* **TASK DATA**
* * *
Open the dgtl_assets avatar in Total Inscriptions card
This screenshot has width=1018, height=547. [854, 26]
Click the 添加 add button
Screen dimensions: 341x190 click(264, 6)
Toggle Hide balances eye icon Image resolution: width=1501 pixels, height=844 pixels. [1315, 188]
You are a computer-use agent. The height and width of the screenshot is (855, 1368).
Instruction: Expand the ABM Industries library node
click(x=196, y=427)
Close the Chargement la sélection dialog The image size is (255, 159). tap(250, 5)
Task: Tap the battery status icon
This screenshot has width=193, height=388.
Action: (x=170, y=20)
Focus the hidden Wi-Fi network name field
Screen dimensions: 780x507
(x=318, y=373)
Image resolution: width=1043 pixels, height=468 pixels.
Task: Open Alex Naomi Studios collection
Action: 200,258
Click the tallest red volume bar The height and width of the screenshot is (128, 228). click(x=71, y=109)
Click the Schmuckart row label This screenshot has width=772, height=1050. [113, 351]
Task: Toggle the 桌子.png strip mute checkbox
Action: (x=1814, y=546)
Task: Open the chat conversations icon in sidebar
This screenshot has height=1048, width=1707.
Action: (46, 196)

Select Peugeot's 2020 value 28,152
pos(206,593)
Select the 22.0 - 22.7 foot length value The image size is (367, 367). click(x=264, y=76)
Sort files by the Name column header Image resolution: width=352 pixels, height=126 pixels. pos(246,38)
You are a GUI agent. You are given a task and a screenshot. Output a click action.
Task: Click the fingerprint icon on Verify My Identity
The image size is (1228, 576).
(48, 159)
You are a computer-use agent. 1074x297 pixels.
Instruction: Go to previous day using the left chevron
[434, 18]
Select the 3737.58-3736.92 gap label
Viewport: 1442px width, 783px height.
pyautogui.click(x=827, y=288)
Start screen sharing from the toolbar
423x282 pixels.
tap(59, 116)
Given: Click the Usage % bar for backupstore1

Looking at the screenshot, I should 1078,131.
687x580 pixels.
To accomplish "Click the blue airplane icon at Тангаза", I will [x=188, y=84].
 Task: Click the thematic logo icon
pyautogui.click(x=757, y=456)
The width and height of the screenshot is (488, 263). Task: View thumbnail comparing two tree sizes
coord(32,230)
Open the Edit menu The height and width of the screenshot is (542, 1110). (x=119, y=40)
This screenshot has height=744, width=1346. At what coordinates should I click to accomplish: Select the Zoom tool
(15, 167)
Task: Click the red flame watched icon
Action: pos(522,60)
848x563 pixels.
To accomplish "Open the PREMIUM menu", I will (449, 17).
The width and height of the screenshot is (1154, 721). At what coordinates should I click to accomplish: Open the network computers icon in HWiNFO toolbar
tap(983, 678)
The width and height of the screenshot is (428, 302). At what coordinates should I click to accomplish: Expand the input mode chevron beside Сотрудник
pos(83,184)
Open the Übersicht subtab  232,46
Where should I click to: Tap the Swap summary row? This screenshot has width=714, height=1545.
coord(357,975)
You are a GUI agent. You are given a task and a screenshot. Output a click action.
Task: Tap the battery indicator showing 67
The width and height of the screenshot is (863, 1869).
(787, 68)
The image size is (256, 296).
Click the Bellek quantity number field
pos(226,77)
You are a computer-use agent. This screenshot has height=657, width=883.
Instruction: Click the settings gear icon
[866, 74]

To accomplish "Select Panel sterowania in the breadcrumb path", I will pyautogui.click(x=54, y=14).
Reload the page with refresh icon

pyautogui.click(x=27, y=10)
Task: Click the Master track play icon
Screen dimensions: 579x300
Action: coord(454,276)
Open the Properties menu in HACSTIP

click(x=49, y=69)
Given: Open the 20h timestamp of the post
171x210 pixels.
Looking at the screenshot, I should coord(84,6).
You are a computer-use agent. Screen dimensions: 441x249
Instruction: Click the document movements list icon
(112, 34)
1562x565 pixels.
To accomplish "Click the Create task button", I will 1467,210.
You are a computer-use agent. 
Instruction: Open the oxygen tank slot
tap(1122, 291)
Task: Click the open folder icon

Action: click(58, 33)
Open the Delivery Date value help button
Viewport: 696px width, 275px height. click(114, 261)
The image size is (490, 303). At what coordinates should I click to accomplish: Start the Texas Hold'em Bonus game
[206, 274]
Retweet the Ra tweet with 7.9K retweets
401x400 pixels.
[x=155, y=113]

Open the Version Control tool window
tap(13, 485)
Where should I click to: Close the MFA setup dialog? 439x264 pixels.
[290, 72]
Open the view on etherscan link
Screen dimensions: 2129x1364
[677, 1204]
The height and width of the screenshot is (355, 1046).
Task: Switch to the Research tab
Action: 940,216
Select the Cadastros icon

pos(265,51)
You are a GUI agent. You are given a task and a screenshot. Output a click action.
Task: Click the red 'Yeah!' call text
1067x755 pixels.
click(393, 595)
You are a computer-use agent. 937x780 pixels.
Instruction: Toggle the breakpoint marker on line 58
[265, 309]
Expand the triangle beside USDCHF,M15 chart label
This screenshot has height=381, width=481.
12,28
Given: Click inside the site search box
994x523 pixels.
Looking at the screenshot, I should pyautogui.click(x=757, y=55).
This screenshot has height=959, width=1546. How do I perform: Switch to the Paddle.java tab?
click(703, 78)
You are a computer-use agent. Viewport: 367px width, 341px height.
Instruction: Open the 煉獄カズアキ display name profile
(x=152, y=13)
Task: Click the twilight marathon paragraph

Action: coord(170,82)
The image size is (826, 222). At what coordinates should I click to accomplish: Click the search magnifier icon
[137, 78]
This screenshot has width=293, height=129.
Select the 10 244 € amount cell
* * *
* **GOAL**
Reproduce the listing word for word, starting with its first line and going on through the line that contains "Select the 22.0".

* **THE OUTPUT**
Open the dgtl_assets avatar in Total Inscriptions card
This screenshot has width=1018, height=547. [854, 26]
Click the 添加 add button
Screen dimensions: 341x190 click(264, 6)
Toggle Hide balances eye icon Image resolution: width=1501 pixels, height=844 pixels. [1315, 188]
You are a computer-use agent. The height and width of the screenshot is (855, 1368).
Instruction: Expand the ABM Industries library node
click(x=196, y=427)
Close the Chargement la sélection dialog The image size is (255, 159). tap(250, 5)
Task: Tap the battery status icon
This screenshot has width=193, height=388.
Action: (x=170, y=20)
Focus the hidden Wi-Fi network name field
Screen dimensions: 780x507
(x=318, y=373)
Image resolution: width=1043 pixels, height=468 pixels.
Task: Open Alex Naomi Studios collection
Action: 200,258
Click the tallest red volume bar The height and width of the screenshot is (128, 228). click(x=71, y=109)
Click the Schmuckart row label This screenshot has width=772, height=1050. [113, 351]
Task: Toggle the 桌子.png strip mute checkbox
Action: (x=1814, y=546)
Task: Open the chat conversations icon in sidebar
This screenshot has height=1048, width=1707.
Action: (46, 196)

Select Peugeot's 2020 value 28,152
pos(206,593)
Select the 22.0 - 22.7 foot length value The image size is (367, 367). click(x=264, y=76)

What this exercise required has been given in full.